Published online by Cambridge University Press: 05 November 2011
I have often thought about the curious contradiction that has existed in Russian intellectual culture – how a country with such a long and chilling record of despotically suppressing ideas, even consciousness, could at the same time breed such searchingly conscious literature. Indeed, the contradiction, so evident in Czarist Russia, even survived the revolution of 1917. It even manifested itself within the microcosm of Russian psychology, torn as it has been for over a century between the gross and reductionist reflexologies of Sechenov and Pavlov, on the one side, and the psychological and cultural subtleties of Vygotsky and Luria on the other. Here is a culture of unquestionable social and intellectual power that seems forever torn between the conflicting ideals of unreflective and mindless obedience backed by force and deeply subjective, conscious reflection.
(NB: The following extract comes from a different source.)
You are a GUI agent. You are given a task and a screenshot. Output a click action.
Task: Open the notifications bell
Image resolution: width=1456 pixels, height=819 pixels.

Even as I write, the Russian nation is being subjected to two such crazily divergent scenarios as the bombardment of its Parliament building, its “White House,” accompanied by a request to reflect on a new Constitution – both on the orders of the same leader, its “President.”
I want particularly to set down my reflections on this puzzling issue in this volume dedicated to the memory of Sylvia Scribner. For she was one of two people with whom I ever discussed this matter seriously – the only psychologist – the other being Sir Isaiah Berlin who was the president of my college at Oxford and my good friend during a decade of teaching at that great university.